_TASK REQUIREMENTS_. Nothing in the data should be left out, so repeat it all exactly.

_Pixel coordinate grounding data_.
++++++++++
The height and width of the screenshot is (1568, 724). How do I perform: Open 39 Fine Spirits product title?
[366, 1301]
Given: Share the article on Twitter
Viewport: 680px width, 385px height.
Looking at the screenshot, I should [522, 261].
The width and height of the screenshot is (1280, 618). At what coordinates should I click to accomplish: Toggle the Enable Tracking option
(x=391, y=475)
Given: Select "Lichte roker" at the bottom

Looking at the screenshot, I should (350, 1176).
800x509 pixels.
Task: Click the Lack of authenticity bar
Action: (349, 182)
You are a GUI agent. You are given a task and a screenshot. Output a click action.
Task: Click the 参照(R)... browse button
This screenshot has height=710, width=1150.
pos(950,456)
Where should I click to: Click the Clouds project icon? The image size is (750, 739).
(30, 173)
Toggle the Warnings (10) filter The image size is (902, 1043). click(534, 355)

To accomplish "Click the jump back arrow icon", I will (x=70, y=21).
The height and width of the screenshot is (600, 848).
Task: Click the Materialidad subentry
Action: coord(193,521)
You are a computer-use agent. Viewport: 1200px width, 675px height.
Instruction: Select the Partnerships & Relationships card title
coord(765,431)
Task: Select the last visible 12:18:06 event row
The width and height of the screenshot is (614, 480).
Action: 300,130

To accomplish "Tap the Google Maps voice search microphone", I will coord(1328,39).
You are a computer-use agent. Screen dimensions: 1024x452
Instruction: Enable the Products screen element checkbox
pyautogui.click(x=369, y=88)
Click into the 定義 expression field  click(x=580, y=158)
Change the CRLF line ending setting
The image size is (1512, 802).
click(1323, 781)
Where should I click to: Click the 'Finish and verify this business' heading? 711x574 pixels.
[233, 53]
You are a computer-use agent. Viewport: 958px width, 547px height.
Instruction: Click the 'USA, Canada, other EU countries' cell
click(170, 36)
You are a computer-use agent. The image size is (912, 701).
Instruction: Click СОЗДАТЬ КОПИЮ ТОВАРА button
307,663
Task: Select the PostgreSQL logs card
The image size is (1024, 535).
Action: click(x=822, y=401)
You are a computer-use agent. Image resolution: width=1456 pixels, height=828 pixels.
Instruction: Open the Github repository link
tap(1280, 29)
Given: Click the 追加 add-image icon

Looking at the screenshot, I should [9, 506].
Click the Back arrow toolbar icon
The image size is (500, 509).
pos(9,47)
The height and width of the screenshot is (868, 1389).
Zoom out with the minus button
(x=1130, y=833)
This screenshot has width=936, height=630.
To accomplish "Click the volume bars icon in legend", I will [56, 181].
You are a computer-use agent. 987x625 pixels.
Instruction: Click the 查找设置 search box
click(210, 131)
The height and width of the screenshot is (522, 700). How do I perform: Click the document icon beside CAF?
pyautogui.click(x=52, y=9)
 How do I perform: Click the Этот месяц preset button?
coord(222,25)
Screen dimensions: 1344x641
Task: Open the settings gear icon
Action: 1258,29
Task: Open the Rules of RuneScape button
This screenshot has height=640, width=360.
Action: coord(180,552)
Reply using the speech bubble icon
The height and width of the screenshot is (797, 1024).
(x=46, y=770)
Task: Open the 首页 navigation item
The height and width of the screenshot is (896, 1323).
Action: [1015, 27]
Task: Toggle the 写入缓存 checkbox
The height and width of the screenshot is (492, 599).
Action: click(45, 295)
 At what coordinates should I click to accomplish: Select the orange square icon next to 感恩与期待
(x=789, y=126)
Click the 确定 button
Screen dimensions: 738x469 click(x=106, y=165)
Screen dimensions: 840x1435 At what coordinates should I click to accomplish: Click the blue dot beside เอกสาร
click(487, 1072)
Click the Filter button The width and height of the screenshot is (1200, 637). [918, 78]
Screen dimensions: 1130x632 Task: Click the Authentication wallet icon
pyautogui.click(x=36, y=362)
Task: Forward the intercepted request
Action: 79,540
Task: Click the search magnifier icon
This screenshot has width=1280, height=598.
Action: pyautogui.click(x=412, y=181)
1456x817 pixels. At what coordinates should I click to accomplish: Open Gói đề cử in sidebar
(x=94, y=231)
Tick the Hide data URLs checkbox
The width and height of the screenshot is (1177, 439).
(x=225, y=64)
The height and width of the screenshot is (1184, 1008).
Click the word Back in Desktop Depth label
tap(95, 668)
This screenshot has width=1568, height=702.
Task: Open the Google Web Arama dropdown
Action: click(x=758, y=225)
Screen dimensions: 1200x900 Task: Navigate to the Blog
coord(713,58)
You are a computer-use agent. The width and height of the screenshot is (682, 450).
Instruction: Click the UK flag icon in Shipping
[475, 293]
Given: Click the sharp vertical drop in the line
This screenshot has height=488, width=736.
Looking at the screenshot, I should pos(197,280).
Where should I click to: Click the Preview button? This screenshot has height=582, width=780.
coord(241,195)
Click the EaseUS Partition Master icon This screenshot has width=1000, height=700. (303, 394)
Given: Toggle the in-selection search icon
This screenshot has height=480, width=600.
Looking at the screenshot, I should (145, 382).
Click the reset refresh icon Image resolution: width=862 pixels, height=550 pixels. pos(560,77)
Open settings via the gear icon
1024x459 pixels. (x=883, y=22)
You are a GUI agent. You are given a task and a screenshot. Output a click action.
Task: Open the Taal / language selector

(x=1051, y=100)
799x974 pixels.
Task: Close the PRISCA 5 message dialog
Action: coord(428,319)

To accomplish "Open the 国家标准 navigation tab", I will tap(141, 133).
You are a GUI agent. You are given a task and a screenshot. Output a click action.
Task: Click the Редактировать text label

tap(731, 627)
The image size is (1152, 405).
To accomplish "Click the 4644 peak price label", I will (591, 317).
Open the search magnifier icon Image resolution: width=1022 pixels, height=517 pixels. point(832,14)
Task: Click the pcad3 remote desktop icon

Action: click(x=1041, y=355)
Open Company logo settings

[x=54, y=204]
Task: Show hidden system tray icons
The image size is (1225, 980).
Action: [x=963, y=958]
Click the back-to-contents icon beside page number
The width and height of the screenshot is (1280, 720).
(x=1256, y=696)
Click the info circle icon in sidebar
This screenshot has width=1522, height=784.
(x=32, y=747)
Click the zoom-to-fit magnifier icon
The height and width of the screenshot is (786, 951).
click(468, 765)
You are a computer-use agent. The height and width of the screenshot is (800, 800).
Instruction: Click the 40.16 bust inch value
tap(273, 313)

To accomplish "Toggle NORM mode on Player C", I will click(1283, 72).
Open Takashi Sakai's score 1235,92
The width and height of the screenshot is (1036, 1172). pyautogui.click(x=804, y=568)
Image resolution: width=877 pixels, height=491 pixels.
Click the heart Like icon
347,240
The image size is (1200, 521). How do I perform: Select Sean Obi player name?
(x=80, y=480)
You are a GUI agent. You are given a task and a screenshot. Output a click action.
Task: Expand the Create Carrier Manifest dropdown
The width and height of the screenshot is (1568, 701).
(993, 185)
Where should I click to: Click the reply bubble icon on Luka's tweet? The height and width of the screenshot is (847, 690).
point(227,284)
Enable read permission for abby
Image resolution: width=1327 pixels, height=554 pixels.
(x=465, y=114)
++++++++++
_SOLVED EXERCISE_.
The height and width of the screenshot is (1568, 724). How do I perform: Open 39 Fine Spirits product title?
[366, 1301]
Given: Share the article on Twitter
Viewport: 680px width, 385px height.
Looking at the screenshot, I should [522, 261].
The width and height of the screenshot is (1280, 618). At what coordinates should I click to accomplish: Toggle the Enable Tracking option
(x=391, y=475)
Given: Select "Lichte roker" at the bottom

Looking at the screenshot, I should (350, 1176).
800x509 pixels.
Task: Click the Lack of authenticity bar
Action: (349, 182)
You are a GUI agent. You are given a task and a screenshot. Output a click action.
Task: Click the 参照(R)... browse button
This screenshot has height=710, width=1150.
pos(950,456)
Where should I click to: Click the Clouds project icon? The image size is (750, 739).
(30, 173)
Toggle the Warnings (10) filter The image size is (902, 1043). click(534, 355)

To accomplish "Click the jump back arrow icon", I will (x=70, y=21).
The height and width of the screenshot is (600, 848).
Task: Click the Materialidad subentry
Action: coord(193,521)
You are a computer-use agent. Viewport: 1200px width, 675px height.
Instruction: Select the Partnerships & Relationships card title
coord(765,431)
Task: Select the last visible 12:18:06 event row
The width and height of the screenshot is (614, 480).
Action: 300,130

To accomplish "Tap the Google Maps voice search microphone", I will coord(1328,39).
You are a computer-use agent. Screen dimensions: 1024x452
Instruction: Enable the Products screen element checkbox
pyautogui.click(x=369, y=88)
Click into the 定義 expression field  click(x=580, y=158)
Change the CRLF line ending setting
The image size is (1512, 802).
click(1323, 781)
Where should I click to: Click the 'Finish and verify this business' heading? 711x574 pixels.
[233, 53]
You are a computer-use agent. Viewport: 958px width, 547px height.
Instruction: Click the 'USA, Canada, other EU countries' cell
click(170, 36)
You are a computer-use agent. The image size is (912, 701).
Instruction: Click СОЗДАТЬ КОПИЮ ТОВАРА button
307,663
Task: Select the PostgreSQL logs card
The image size is (1024, 535).
Action: click(x=822, y=401)
You are a computer-use agent. Image resolution: width=1456 pixels, height=828 pixels.
Instruction: Open the Github repository link
tap(1280, 29)
Given: Click the 追加 add-image icon

Looking at the screenshot, I should [9, 506].
Click the Back arrow toolbar icon
The image size is (500, 509).
pos(9,47)
The height and width of the screenshot is (868, 1389).
Zoom out with the minus button
(x=1130, y=833)
This screenshot has width=936, height=630.
To accomplish "Click the volume bars icon in legend", I will [56, 181].
You are a computer-use agent. 987x625 pixels.
Instruction: Click the 查找设置 search box
click(210, 131)
The height and width of the screenshot is (522, 700). How do I perform: Click the document icon beside CAF?
pyautogui.click(x=52, y=9)
 How do I perform: Click the Этот месяц preset button?
coord(222,25)
Screen dimensions: 1344x641
Task: Open the settings gear icon
Action: 1258,29
Task: Open the Rules of RuneScape button
This screenshot has height=640, width=360.
Action: coord(180,552)
Reply using the speech bubble icon
The height and width of the screenshot is (797, 1024).
(x=46, y=770)
Task: Open the 首页 navigation item
The height and width of the screenshot is (896, 1323).
Action: [1015, 27]
Task: Toggle the 写入缓存 checkbox
The height and width of the screenshot is (492, 599).
Action: click(45, 295)
 At what coordinates should I click to accomplish: Select the orange square icon next to 感恩与期待
(x=789, y=126)
Click the 确定 button
Screen dimensions: 738x469 click(x=106, y=165)
Screen dimensions: 840x1435 At what coordinates should I click to accomplish: Click the blue dot beside เอกสาร
click(487, 1072)
Click the Filter button The width and height of the screenshot is (1200, 637). [918, 78]
Screen dimensions: 1130x632 Task: Click the Authentication wallet icon
pyautogui.click(x=36, y=362)
Task: Forward the intercepted request
Action: 79,540
Task: Click the search magnifier icon
This screenshot has width=1280, height=598.
Action: pyautogui.click(x=412, y=181)
1456x817 pixels. At what coordinates should I click to accomplish: Open Gói đề cử in sidebar
(x=94, y=231)
Tick the Hide data URLs checkbox
The width and height of the screenshot is (1177, 439).
(x=225, y=64)
The height and width of the screenshot is (1184, 1008).
Click the word Back in Desktop Depth label
tap(95, 668)
This screenshot has width=1568, height=702.
Task: Open the Google Web Arama dropdown
Action: click(x=758, y=225)
Screen dimensions: 1200x900 Task: Navigate to the Blog
coord(713,58)
You are a computer-use agent. The width and height of the screenshot is (682, 450).
Instruction: Click the UK flag icon in Shipping
[475, 293]
Given: Click the sharp vertical drop in the line
This screenshot has height=488, width=736.
Looking at the screenshot, I should pos(197,280).
Where should I click to: Click the Preview button? This screenshot has height=582, width=780.
coord(241,195)
Click the EaseUS Partition Master icon This screenshot has width=1000, height=700. (303, 394)
Given: Toggle the in-selection search icon
This screenshot has height=480, width=600.
Looking at the screenshot, I should (145, 382).
Click the reset refresh icon Image resolution: width=862 pixels, height=550 pixels. pos(560,77)
Open settings via the gear icon
1024x459 pixels. (x=883, y=22)
You are a GUI agent. You are given a task and a screenshot. Output a click action.
Task: Open the Taal / language selector

(x=1051, y=100)
799x974 pixels.
Task: Close the PRISCA 5 message dialog
Action: coord(428,319)

To accomplish "Open the 国家标准 navigation tab", I will tap(141, 133).
You are a GUI agent. You are given a task and a screenshot. Output a click action.
Task: Click the Редактировать text label

tap(731, 627)
The image size is (1152, 405).
To accomplish "Click the 4644 peak price label", I will (591, 317).
Open the search magnifier icon Image resolution: width=1022 pixels, height=517 pixels. point(832,14)
Task: Click the pcad3 remote desktop icon

Action: click(x=1041, y=355)
Open Company logo settings

[x=54, y=204]
Task: Show hidden system tray icons
The image size is (1225, 980).
Action: [x=963, y=958]
Click the back-to-contents icon beside page number
The width and height of the screenshot is (1280, 720).
(x=1256, y=696)
Click the info circle icon in sidebar
This screenshot has width=1522, height=784.
(x=32, y=747)
Click the zoom-to-fit magnifier icon
The height and width of the screenshot is (786, 951).
click(468, 765)
You are a computer-use agent. The height and width of the screenshot is (800, 800).
Instruction: Click the 40.16 bust inch value
tap(273, 313)

To accomplish "Toggle NORM mode on Player C", I will click(1283, 72).
Open Takashi Sakai's score 1235,92
The width and height of the screenshot is (1036, 1172). pyautogui.click(x=804, y=568)
Image resolution: width=877 pixels, height=491 pixels.
Click the heart Like icon
347,240
The image size is (1200, 521). How do I perform: Select Sean Obi player name?
(x=80, y=480)
You are a GUI agent. You are given a task and a screenshot. Output a click action.
Task: Expand the Create Carrier Manifest dropdown
The width and height of the screenshot is (1568, 701).
(993, 185)
Where should I click to: Click the reply bubble icon on Luka's tweet? The height and width of the screenshot is (847, 690).
point(227,284)
Enable read permission for abby
Image resolution: width=1327 pixels, height=554 pixels.
(x=465, y=114)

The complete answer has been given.